A wonderful book on SPD is The Out of Sync Child and The Out of Sync Child Has Fun. I am a paraprofessional in a PSD class and have found this book to be a great resource of information. It may help to answer some of your questions regarding SPD.

concerned mom's picture
concerned mom

thank you for your recommendation of the titles you listed. I'll definitely look into them.
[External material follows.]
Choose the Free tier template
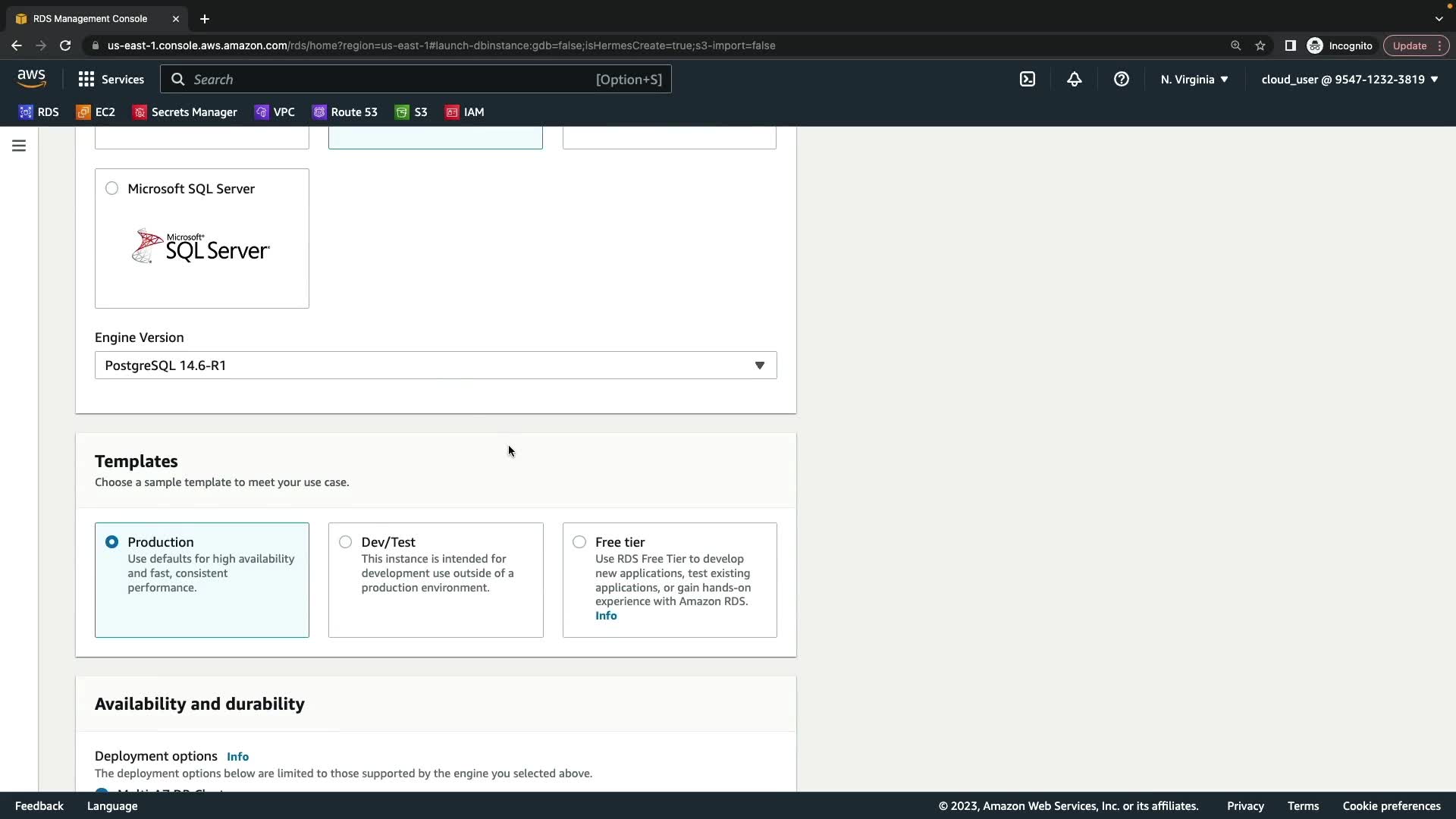pyautogui.click(x=579, y=542)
Any bit helps!

Emmatum's picture

my daughter now is 15 with global development delay disorder and what a struggle its been. but it sounds like you are doing everything right for your son. all you can do is repeat anything new and in small segments. if i told my daughter to do three things she would do the first and try to do the third. i found that if i told or taught her 1 thing at a time it was easier. and as far as school went i was very involved with any concerns or issues that needed to be addressed. she like routine and if something was going to change we told her about it ahead of time and prepared for it weather it was a doctors appointment(again) or a field trip to somewhere special. and being a single mom it was a family affair, her older siblings came along too. she had issues with her muscles and bladder control. and the speech therapist told me that the roof of the mouth has a muscle that wasnt developing but through patience and time she speaks clearly now. although when she gets excited its hard to understand her but we get through

concerned mom's picture
concerned mom

I'm happy to hear that your daughter is doing well overall. It is a difficult process, and I give you a lot of credit raising your children as a single mom. It has helped me to lean on others for support, especially those who are going through a similar experience. You learn as you go, and you get stronger over time. My son has taught me so much about love, dedication and hope. I wish you all the best.

concerned mom's picture
concerned mom

Thx, lumpkin. Your advice is very helpful. I'll definitely look into the website you recommended. We have a computer program called Earobics. I purchased it through Super Duper, Inc. I'm pretty sure their website is This program is also good for kids w/ processing problems. I also have the book, The Out of Sync Child Has Fun. It's a great resource.
Don't let your child get discouraged. Always pt out all his positive qualities, and let him explore all the things he enjoys and does well. These things will help boost your son's confidence. Everyone has his/her strengths and weaknesses. Your son will eventually find his nitch. Do your best to remain positive. This has helped my son tremendously when he gets discouraged.

concerned mom's picture
concerned mom


Thx for your story. It gives me hope for my son's future. My son has yet to be diagnosed. He's turning 6 in July. It's suspected that he may have ADD b/c he has trouble staying focused at times. I've considered homeschooling him, but right now he's doing well in his spec ed program. I'm happy to hear that your daughter is able to hold her own at this pt. Obviously all your hard work has paid off. You shld be very proud of yourself and of your daughter. I wish you both all the best.